Si les pressions et les blocages ne datent pas d’hier dans le milieu de la télévision, ce qui choque ici, c’est le manque de franchise de la part de la direction. « À l’époque, quand il y avait un souci, au moins on nous disait la vérité. On était sur une démarche plus élégante, il y avait au moins un minimum de loyauté. » Finalement, c’est en lisant un papier de Médiapart que les protagonistes comprendront ce qui s’est joué en coulisse. Pigeant peu à peu que leur docu était grillé, KM Production, la boîte de production à l’origine de celui-ci et son patron Renaud Le Van Kim, ont réussi à libérer ses droits pour négocier une diffusion sur France Télévision. « Malgré ça, Bolloré va tenter une ultime manœuvre pour que le documentaire ne soit même pas diffusé sur France 3, précise Geoffrey Livolsi, coauteur du documentaire, en menaçant la chaîne d’un procès, et en empêchant que les droits soient libérés de la propriété de Canal+. »
Selon Le Canard Enchaîné, Michel Lucas aurait appelé Delphine Ernotte, présidente de France Télé, pour la menacer de lui couper toutes les publicités.

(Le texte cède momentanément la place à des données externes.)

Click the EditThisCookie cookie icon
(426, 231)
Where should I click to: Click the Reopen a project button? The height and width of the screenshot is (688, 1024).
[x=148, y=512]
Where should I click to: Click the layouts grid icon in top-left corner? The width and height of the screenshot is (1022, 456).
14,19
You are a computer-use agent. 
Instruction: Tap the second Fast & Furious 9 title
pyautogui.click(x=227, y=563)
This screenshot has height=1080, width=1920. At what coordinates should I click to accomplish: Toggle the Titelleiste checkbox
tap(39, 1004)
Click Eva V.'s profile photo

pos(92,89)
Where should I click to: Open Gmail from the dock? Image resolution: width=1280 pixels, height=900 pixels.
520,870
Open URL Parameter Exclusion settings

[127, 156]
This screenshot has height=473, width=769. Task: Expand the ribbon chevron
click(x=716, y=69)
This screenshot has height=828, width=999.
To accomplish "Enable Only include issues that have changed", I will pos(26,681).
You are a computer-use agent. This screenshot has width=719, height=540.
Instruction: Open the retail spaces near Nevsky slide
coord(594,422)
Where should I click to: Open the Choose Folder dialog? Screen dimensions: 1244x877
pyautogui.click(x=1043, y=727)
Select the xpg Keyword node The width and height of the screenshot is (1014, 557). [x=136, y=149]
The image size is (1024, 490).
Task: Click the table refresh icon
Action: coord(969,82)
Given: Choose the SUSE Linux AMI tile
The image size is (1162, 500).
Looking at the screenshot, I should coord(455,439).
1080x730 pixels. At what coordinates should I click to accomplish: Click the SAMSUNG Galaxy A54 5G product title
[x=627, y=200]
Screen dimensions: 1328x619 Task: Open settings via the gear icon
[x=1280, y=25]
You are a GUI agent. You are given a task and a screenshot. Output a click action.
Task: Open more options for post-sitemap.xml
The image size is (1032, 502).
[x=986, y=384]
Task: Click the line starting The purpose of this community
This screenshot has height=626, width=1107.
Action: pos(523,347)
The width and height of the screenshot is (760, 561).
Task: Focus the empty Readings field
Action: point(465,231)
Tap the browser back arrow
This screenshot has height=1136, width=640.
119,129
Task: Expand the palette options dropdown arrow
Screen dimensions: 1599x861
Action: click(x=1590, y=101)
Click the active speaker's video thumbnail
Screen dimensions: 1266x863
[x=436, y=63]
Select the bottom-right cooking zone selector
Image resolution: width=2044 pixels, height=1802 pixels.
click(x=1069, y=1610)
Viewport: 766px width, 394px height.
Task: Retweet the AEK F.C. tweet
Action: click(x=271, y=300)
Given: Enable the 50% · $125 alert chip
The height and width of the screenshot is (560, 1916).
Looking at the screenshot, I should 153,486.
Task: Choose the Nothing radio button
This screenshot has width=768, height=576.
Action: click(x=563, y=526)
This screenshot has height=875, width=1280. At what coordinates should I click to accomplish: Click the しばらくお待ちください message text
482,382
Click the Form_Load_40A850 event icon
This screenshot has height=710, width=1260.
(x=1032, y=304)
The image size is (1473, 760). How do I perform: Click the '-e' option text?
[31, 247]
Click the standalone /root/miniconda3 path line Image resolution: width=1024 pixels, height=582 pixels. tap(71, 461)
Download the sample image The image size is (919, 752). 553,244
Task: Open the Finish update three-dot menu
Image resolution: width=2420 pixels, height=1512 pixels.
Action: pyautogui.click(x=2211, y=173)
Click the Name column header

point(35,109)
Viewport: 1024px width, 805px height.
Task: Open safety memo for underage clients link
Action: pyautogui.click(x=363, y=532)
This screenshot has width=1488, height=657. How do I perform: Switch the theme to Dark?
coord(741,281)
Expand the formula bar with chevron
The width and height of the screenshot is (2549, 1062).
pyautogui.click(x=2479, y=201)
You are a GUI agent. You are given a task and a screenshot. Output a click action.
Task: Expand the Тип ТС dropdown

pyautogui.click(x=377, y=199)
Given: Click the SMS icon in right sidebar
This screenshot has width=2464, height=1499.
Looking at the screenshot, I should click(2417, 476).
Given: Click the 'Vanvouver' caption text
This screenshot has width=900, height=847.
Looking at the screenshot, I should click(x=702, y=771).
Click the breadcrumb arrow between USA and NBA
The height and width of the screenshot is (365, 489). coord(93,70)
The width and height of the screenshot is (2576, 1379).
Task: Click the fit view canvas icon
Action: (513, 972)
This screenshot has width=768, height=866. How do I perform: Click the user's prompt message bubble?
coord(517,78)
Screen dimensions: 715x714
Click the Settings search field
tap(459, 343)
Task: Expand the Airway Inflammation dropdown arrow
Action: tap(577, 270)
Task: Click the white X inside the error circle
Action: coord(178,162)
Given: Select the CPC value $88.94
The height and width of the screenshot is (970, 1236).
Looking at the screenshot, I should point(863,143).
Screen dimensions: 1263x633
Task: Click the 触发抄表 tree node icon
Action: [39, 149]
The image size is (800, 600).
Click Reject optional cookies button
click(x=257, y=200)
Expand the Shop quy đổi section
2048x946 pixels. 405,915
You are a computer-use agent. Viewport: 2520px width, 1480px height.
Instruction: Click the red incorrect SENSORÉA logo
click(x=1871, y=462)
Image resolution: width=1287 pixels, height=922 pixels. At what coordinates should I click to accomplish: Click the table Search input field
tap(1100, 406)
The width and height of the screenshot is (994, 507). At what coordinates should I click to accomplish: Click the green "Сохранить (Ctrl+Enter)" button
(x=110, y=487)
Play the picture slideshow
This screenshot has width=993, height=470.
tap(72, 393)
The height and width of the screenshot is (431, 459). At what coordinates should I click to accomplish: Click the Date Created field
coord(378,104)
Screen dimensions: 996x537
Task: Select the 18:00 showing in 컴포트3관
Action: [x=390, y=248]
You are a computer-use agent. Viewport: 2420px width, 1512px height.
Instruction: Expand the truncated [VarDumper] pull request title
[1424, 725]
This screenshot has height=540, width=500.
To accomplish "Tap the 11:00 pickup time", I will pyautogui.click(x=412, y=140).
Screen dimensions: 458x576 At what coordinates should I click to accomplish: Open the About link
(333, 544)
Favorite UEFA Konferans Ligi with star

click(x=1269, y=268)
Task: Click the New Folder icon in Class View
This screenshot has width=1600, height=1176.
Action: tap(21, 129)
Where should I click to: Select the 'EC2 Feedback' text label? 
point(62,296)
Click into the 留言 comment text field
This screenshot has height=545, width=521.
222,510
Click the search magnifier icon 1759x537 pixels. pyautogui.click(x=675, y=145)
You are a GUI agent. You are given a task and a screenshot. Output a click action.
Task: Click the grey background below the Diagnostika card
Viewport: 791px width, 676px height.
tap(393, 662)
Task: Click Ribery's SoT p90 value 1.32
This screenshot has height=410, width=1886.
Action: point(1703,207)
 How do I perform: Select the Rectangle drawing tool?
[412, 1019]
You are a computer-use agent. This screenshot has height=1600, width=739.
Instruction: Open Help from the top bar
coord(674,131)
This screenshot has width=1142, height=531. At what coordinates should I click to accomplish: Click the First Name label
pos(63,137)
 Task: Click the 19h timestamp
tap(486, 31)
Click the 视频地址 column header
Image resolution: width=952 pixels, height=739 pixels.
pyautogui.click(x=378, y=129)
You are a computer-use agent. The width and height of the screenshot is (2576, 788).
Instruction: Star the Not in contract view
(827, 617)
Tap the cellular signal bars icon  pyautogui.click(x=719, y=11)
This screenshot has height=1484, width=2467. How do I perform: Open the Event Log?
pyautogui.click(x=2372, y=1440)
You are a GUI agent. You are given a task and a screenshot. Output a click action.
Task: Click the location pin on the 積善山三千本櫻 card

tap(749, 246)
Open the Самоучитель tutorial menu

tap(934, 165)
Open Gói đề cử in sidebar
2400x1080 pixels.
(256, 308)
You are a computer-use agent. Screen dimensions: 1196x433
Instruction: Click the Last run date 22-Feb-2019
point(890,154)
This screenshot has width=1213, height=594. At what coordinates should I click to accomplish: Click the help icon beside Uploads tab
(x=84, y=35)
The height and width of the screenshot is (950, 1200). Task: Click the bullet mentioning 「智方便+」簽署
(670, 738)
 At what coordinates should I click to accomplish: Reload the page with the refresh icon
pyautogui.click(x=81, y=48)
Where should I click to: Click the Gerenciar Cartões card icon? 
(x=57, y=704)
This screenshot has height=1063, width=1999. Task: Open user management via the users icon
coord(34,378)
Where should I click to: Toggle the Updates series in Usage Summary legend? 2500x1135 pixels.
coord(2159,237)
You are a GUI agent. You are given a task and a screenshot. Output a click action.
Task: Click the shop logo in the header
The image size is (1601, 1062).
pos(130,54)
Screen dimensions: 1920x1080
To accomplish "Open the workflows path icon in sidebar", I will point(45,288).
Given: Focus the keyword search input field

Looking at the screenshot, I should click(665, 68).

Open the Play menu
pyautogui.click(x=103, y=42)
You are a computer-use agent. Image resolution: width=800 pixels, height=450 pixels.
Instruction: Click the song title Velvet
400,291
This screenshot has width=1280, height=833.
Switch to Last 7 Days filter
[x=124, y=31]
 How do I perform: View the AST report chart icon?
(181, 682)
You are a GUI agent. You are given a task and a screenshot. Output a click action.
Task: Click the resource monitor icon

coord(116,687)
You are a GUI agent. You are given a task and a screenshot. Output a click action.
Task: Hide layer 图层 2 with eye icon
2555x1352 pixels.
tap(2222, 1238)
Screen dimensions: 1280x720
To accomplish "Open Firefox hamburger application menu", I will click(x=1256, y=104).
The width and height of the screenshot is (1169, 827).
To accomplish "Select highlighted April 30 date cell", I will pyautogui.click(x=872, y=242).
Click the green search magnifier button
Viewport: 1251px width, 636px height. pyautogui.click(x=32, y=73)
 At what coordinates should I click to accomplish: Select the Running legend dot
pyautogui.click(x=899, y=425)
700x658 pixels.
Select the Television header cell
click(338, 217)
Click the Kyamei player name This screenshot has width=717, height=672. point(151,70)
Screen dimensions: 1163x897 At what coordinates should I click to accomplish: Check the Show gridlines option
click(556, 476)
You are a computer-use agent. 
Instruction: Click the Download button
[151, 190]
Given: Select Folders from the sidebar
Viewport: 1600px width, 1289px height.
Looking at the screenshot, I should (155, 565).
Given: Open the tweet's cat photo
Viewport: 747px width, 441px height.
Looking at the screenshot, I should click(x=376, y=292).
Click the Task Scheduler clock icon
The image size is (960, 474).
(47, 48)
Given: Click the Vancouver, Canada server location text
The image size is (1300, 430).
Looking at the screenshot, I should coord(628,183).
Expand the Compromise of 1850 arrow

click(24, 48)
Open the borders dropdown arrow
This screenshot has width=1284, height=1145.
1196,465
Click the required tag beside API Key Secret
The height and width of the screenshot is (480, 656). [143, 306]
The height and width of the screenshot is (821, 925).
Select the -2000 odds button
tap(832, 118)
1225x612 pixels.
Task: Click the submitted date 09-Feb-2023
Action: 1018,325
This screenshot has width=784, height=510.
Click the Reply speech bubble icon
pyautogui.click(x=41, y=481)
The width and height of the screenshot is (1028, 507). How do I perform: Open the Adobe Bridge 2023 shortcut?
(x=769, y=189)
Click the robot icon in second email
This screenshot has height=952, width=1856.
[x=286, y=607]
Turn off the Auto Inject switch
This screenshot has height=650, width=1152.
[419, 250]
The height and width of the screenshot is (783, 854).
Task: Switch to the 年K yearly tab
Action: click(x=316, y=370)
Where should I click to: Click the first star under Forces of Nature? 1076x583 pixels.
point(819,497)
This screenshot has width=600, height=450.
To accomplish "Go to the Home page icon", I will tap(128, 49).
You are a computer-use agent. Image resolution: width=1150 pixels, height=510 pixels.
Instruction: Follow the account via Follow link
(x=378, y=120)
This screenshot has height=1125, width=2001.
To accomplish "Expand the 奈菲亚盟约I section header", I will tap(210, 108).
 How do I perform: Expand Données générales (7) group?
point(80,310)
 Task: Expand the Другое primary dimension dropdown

Pourtant, France 3 diffusera bien l’enquête dans l’émission Pièces à Convictions. À l’arrivée, cette censure, que Bolloré voulait discrète, fera un tel bordel qu’elle attisera les curiosités du public et fera péter l’audimat. « Sur Canal, le reportage aurait été vu par environ 300 000 téléspectateurs, poursuit Livolsi. Au lieu de ça, il est passé sur le service public et les audiences ont tourné autour de 1,2 million. Bolloré nous a fait une campagne de com’ magnifique. » Pourtant, si la défaite de Bolloré semble indiscutable, la réalité est bien différente. En effet, cette censure n’était que les prémices de la mort programmée de Spécial Investigation sur sa chaîne de télévision.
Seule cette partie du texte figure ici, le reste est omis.